During the training process, Stable Diffusion extracted from a large library of millions of scraped images. Using this data, its neural network statistically “learned” how certain image styles look without storing exact copies of the images it has seen. However, in rare cases, images in the dataset may be overrepresented ( Mona Lisa), a kind of “overfitting‘ can occur, allowing Stable Diffusion to spit out a representation closer to the original image.

Ultimately, if trained properly, the latent diffusion model will always generate new images and will not create collages or duplicate existing work. This technical reality may undermine plaintiffs’ claims of copyright infringement. Image generators are, to our knowledge, an open issue with no clear legal precedent.

such as illegal competition (by duplicating an artist’s style and duplicating it using machines) and violation of publicity rights (by allowing people to request artwork “in the style” of an existing artist without permission). A few other points in the complaint, less technical, could be stepped in court.

Despite its problems, the lawsuit comes after a wave of outrage over lack of consent from artists who feel threatened by AI art generators. As it has admitted, the tech companies behind AI image synthesis have raked in intellectual property to train models without the consent of the artists. Even if they are finally found to comply with established case law regarding the over-collection of public data from the internet, they are already on trial in the courts of public opinion.
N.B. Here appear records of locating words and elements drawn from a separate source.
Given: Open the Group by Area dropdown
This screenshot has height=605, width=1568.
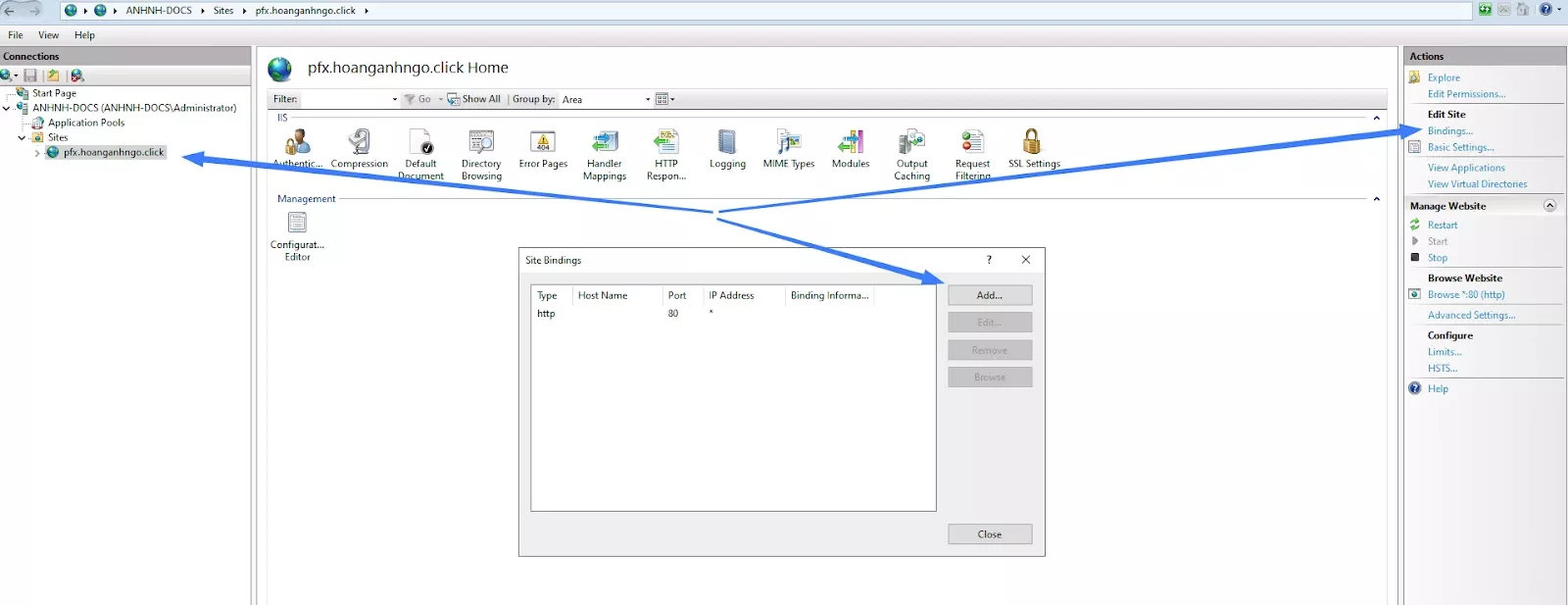Looking at the screenshot, I should [647, 99].
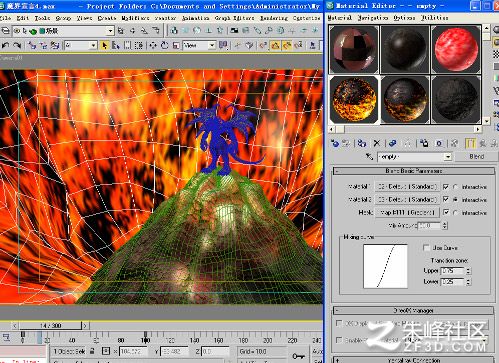Collapse the Blend Basic Parameters rollout
This screenshot has height=363, width=499.
point(414,171)
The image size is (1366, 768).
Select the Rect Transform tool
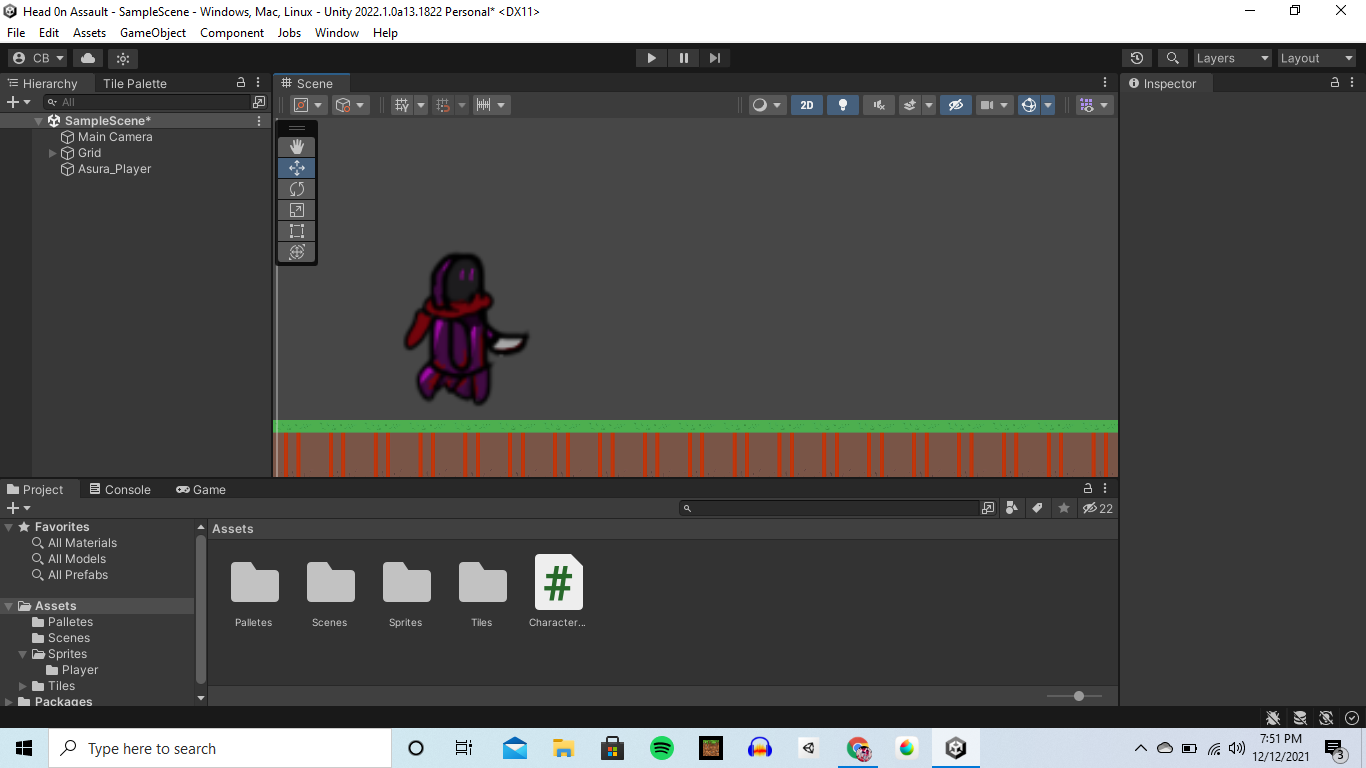(296, 230)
“Companies building large-scale models that rely on copyrighted data can get away with it if they do so personally.” murmured “But it is very difficult or impossible to do it openly and legally,” said Champagnedar.

If the case goes to trial, the court must sort out the difference between ethical violations and alleged legal violations. Plaintiffs want to prove that AI companies are commercially profitable and make rich profits by using copyrighted images. They sought substantial damages and permanent injunctive relief to stop the companies claiming infringement from committing further violations.

When asked for comment, Stability AI CEO Emad Mostaque said the company had not received information about the lawsuit as of this writing.